War-torn and struggling countries among those facing steepest Trump reciprocal tariffs

Developing nations in South-east Asia, including war-torn and earthquake-hit Myanmar, and several African nations are among the trading partners facing the highest tariffs set by US President Donald Trump’s sweeping tariffs.

Upending decades of US trade policy and threatening to unleash a global trade war, Trump on Wednesday announced a raft of tariffs he said were designed to stop the US economy from being “cheated”.

“This is one of the most important days, in my opinion, in American history,” said Trump on Wednesday. “It’s our declaration of economic independence.”

The US president hailed the moment as “liberation day”, but the tariffs are likely to be met with loud protest in some of the world’s weakest economies. One expert said Trump was likely to be targeting countries that receive investment from China, regardless of the situation in that country.

The tariffs comes as many countries in South-east Asia are already grappling with the fallout from the cuts to USAid, which provides humanitarian assistance to a region vulnerable to natural disasters and support for pro-democracy activists battling repressive regimes.

Cambodia, a developing economy where 17.8% of the population live below the poverty line according to the Asian Development Bank (ADB), is the worst-hit country in the region with a tariff rate of 49%.

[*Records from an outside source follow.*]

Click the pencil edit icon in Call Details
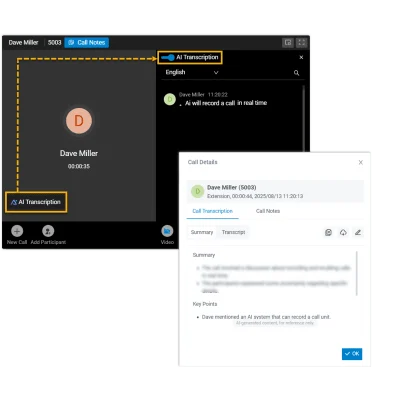400x400 pixels. point(358,232)
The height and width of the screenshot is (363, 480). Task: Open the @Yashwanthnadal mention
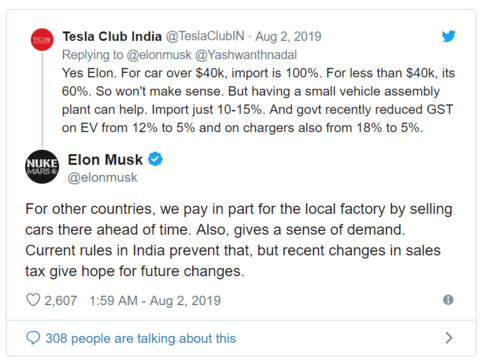click(246, 55)
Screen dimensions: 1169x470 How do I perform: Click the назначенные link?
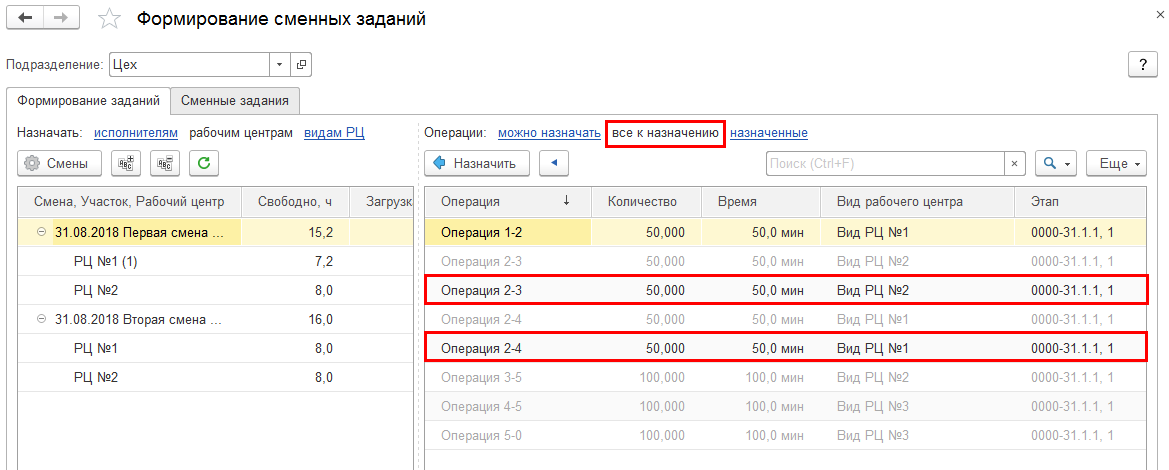[768, 133]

In second place is the landlocked South-east Asian nation of Laos, a country heavily bombed by the US during the cold war, with 48%. According to the ADB, Laos has a poverty rate of 18.3%.

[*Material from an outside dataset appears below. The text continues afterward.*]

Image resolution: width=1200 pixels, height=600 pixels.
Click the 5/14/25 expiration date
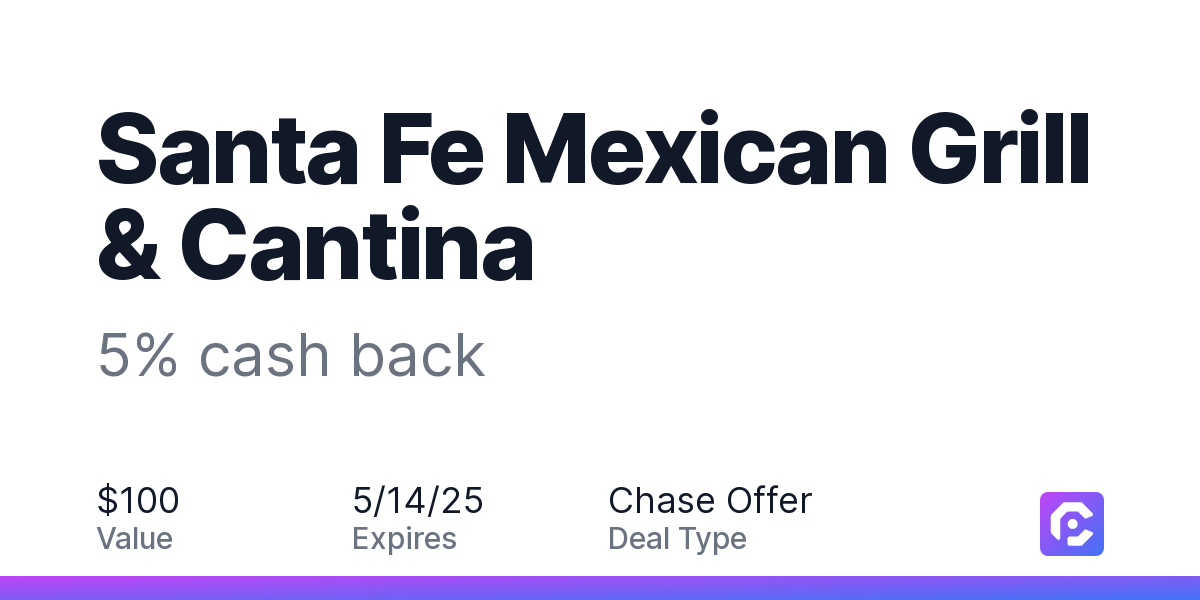pyautogui.click(x=418, y=500)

Not far behind is Vietnam with 46% and Myanmar, a nation reeling from a devastating earthquake on Friday, and years of civil war following a 2021 military coup, with 44%.

Indonesia, the biggest economy in South-east Asia, faces with a 32% tariff rate, while Thailand, the second-largest, has been hit with a rate of 36%.

Major US rival and trading partner China has been hit with a 34% reciprocal tariff, on top of the 20% levy already imposed.

Dr Siwage Dharma Negara, a senior fellow at the ISEAS-Yusof Ishak Institute in Singapore, said the the tariffs on South-east Asia nations were really intended to hurt China.

“The administration thinks is that by targeting these countries they can target Chinese investment in countries like Cambodia, Laos, Myanmar, Indonesia. By targeting their products maybe it will effect Chinese exports and the economy,” he said.

“The real target is China but the real impact on those countries will be quite significant because this investment creates jobs and export revenue.”

Tariffs on countries like Indonesia, he said, would be counterproductive for US, and the detail of how they would be applied remained unclear.

“Some garments and footwear [companies], some are American brands like Nike, or Adidas, US companies that have factories in Indonesia. Will they face the same tariffs as well?” he said.

Other nations among the hardest hit are several nations in Africa, including Lesotho –a country that Trump said last month “nobody has ever heard of” with 50%, Madagascar with 47% and Botswana with 37%. Lesotho, a small mountainous kingdom surrounded by South Africa, has the second-highest level of HIV infection of the world, with almost one in four adults HIV-positive.

In South Asia, Sri Lanka is facing a 44% tariff. In Europe, Serbia faces a 37% rate.

In addition to the reciprocal tariffs on a few dozen countries, Trump will impose a 10% universal tariff on all imported goods. That tariff will go into effect on 5 April, while the reciprocal tariffs will begin on 9 April.

The US president has justified the changes saying they are retribution for countries that have long “cheated” America, and the levies will bring jobs back to the US.

But economists have warned the sweeping changes will raise costs, threaten jobs, slow growth and isolate the US from a system of global trade it pioneered, and furthered over several decades.

“This is how you sabotage the world’s economic engine while claiming to supercharge it,” said Nigel Green, CEO of global financial advisory deVere Group.

“The reality is stark: these tariffs will push prices higher on thousands of everyday goods – from phones to food – and that will fuel inflation at a time when it is already uncomfortably persistent.”